■ PROBLEM TO WORK ON
Pull every line with "Cookies" from the material.

■ AVAILABLE DATA
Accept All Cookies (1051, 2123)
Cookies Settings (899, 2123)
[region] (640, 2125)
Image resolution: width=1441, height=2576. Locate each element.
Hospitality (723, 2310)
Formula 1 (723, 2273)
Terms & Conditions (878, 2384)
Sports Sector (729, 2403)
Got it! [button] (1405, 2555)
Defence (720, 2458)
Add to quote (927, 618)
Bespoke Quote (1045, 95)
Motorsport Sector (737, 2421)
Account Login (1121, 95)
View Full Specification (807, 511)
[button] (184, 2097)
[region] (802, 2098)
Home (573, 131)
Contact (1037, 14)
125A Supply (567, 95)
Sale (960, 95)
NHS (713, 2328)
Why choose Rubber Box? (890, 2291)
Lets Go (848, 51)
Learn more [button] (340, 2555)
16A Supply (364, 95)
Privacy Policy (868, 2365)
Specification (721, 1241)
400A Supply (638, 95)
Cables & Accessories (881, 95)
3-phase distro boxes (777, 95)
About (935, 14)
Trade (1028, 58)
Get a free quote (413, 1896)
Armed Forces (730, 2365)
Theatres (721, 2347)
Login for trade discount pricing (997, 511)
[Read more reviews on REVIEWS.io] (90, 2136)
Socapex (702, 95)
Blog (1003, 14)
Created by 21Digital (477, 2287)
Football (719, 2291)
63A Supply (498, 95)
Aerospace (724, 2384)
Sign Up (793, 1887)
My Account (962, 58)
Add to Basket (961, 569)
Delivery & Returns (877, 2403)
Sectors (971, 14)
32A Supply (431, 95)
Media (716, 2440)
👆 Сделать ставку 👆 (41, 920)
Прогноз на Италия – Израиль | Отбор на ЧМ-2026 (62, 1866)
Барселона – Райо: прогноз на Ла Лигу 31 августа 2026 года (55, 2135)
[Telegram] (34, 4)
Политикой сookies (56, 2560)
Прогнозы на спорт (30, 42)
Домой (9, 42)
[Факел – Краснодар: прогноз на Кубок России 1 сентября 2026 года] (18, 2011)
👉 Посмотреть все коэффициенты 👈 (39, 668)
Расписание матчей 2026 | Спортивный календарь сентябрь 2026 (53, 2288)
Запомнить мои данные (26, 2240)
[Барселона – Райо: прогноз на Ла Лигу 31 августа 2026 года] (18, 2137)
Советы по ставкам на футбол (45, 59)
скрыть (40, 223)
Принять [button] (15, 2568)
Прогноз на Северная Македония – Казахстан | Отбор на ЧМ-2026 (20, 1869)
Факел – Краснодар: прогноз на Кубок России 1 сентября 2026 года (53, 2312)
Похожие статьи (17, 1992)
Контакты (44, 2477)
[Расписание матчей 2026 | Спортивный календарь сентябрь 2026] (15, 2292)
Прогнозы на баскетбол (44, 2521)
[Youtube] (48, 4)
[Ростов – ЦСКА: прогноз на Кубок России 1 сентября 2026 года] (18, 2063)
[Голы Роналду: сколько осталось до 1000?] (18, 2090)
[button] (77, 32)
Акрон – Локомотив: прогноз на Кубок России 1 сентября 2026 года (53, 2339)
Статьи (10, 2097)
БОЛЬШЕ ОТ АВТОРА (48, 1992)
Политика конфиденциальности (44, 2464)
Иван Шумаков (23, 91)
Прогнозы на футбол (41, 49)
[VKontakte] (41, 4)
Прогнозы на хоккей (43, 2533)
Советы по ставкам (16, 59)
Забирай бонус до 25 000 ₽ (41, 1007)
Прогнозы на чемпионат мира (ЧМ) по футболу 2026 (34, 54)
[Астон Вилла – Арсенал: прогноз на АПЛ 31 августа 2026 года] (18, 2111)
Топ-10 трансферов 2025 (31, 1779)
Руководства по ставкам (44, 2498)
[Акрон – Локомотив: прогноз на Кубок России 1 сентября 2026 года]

■ SOLUTION TO THIS TASK
Accept All Cookies (1051, 2123)
Cookies Settings (899, 2123)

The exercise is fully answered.